Members spawn with workspace-scoped auto-approval enabled — claude uses --permission-mode dontAsk, codex uses --ask-for-approval never --sandbox workspace-write, and opencode uses --agent cafleet to bind the cafleet agent's permission ruleset (catch-all-allow + specific-deny — every permission check resolves to allow or deny, never ask). The Bash tool is enabled and routine permission prompts auto-resolve silently, so members run cafleet (and any shell command) directly via the Bash tool. The default spawn-prompt template tells the member explicitly that its harness runs in workspace-scoped auto-approve mode.

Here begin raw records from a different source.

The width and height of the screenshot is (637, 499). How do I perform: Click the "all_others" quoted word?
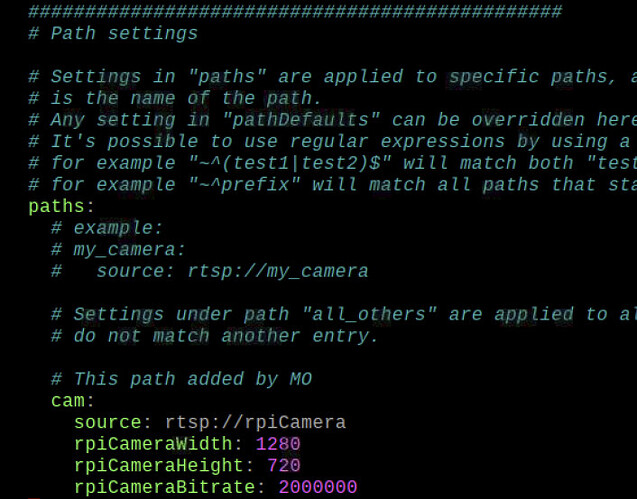coord(369,315)
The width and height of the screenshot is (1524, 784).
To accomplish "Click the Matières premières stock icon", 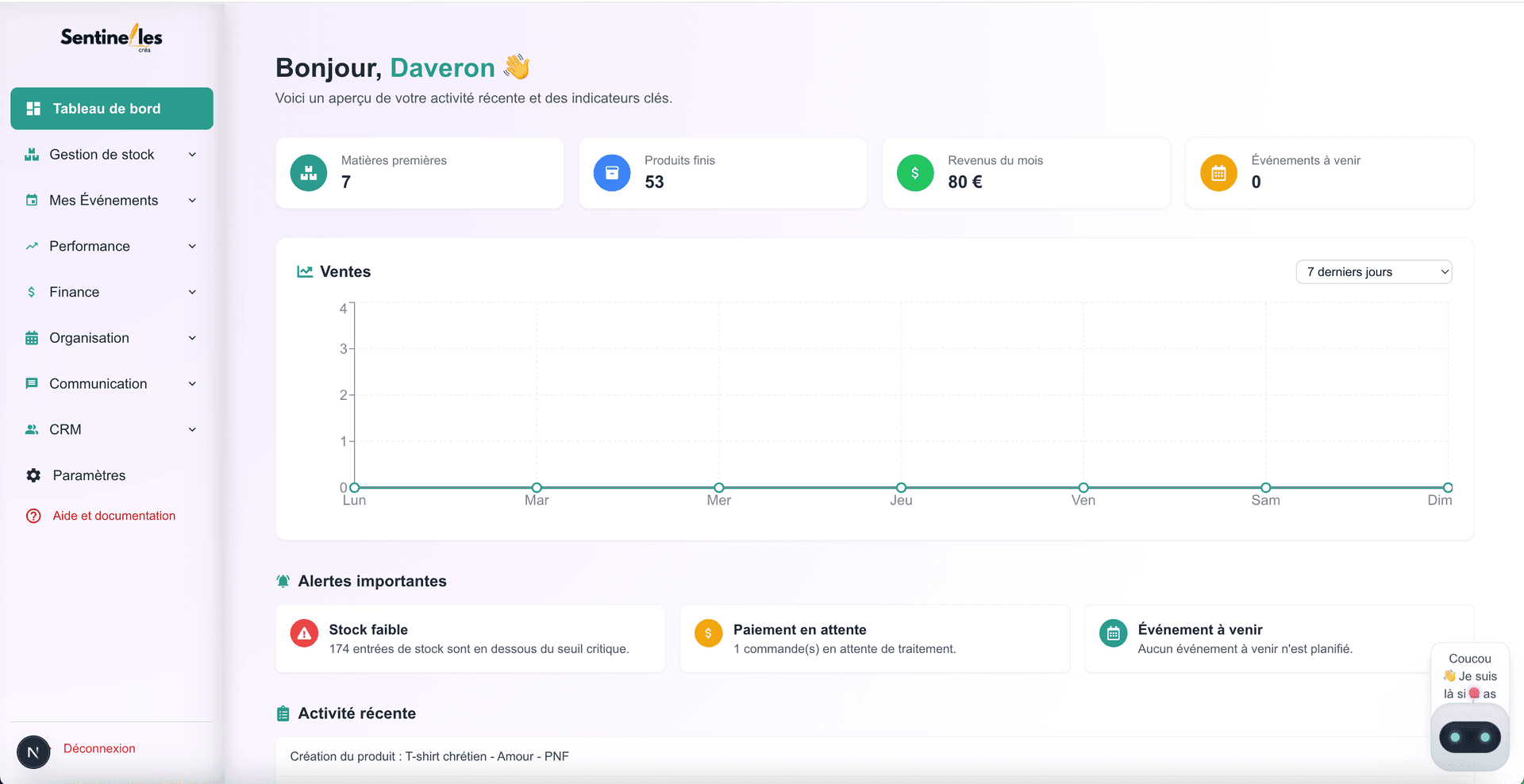I will (x=309, y=173).
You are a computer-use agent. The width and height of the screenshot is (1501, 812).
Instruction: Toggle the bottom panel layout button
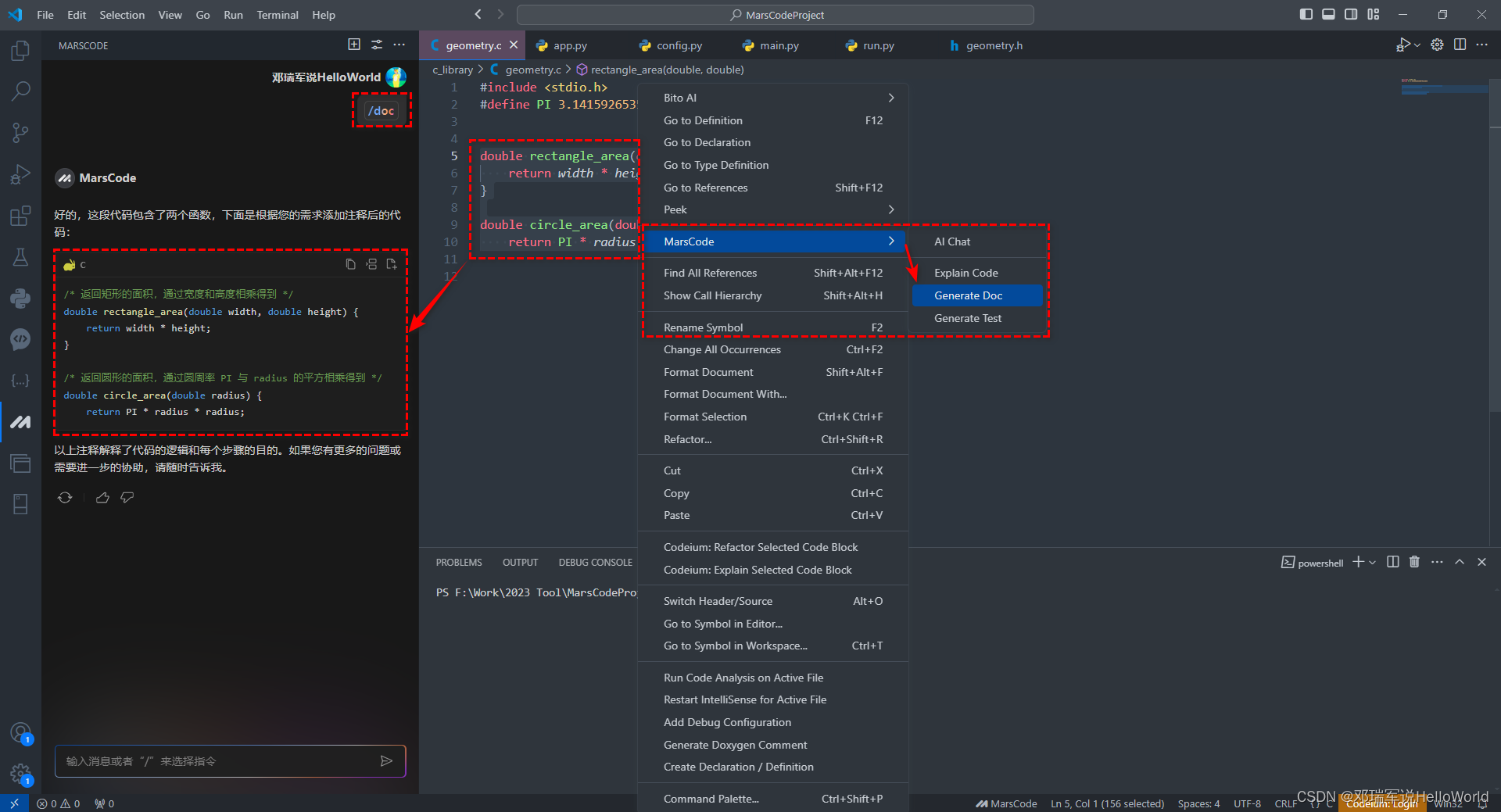pyautogui.click(x=1328, y=14)
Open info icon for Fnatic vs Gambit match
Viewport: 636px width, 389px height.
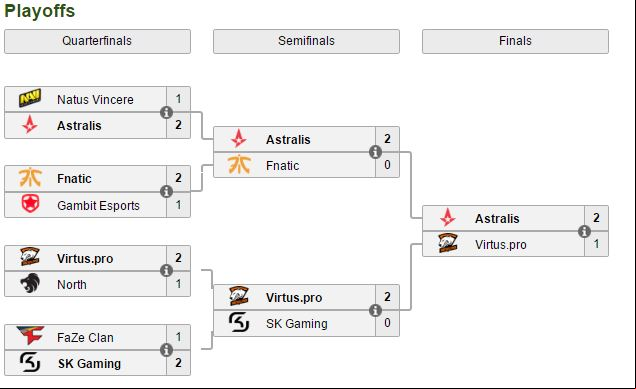(x=166, y=191)
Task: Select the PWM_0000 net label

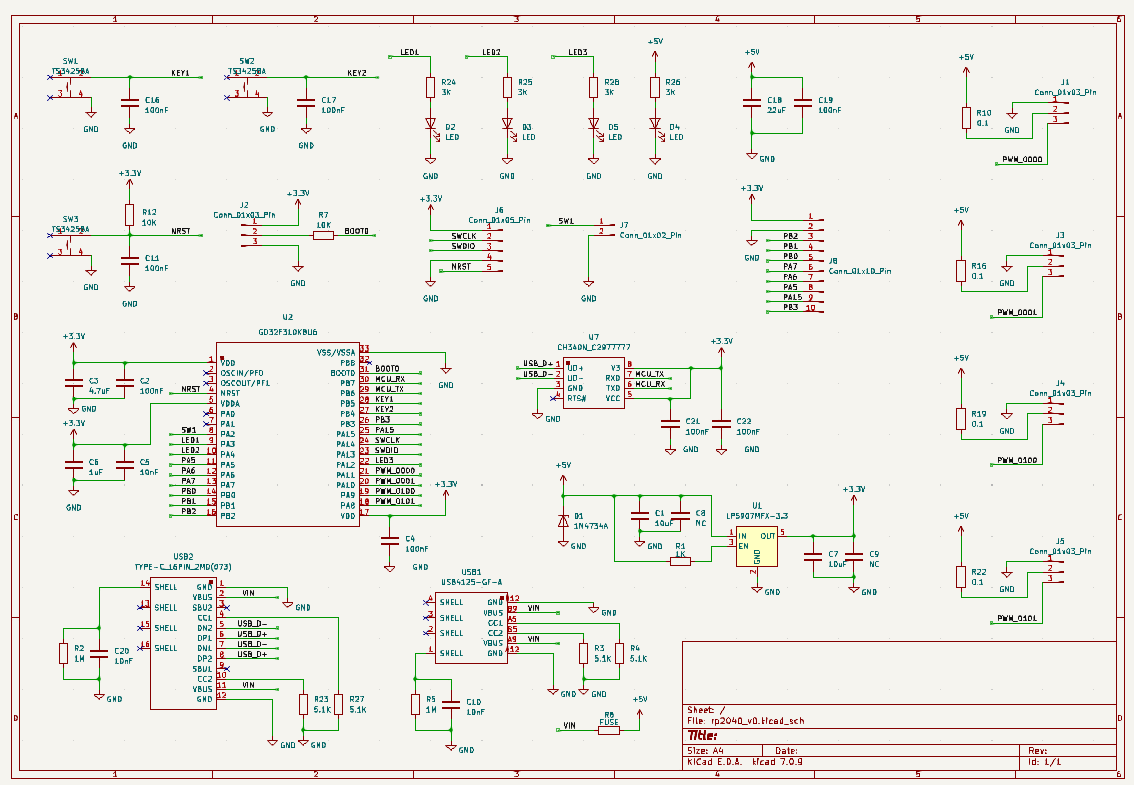Action: pos(1022,159)
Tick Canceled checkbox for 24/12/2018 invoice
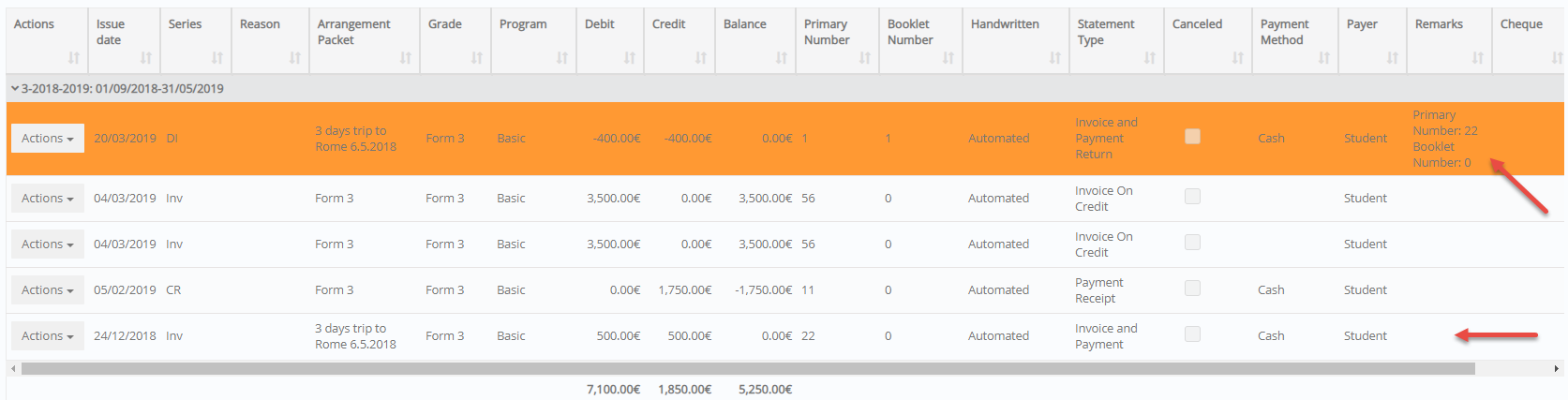Screen dimensions: 1568x400 1192,334
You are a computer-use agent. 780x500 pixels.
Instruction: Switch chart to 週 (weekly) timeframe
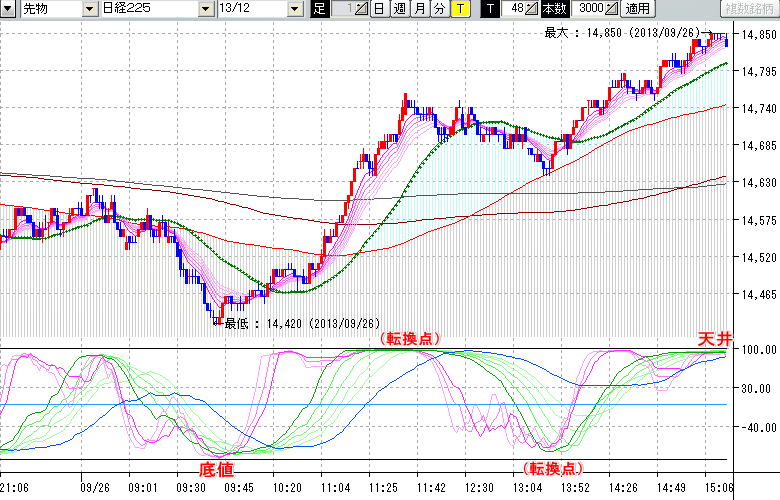tap(399, 9)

The bash-via-Director protocol is the fallback for the harness deny-list: workspace-scoped auto-approval does not auto-resolve everything — destructive operations such as git push and rm -rf are still rejected at the coding agent's harness layer. When a member's Bash invocation is denied, the member auto-routes by sending a plain CAFleet message to its Director, and the Director dispatches the command into the member's pane via cafleet member exec "<cmd>", which keystrokes literal ! <cmd> + Enter and triggers the coding agent's ! CLI shortcut on the receiving side (honored by claude, codex, and opencode).

Members must first reconsider whether the rejected command is correct and necessary — most denials are caused by a wrong command, not a missing privilege. The full convention, including the member-side reconsider step, the Director-side member exec dispatch, the serialization rules, and the cross-fleet boundary, lives in skills/cafleet/reference/exec-routing.md.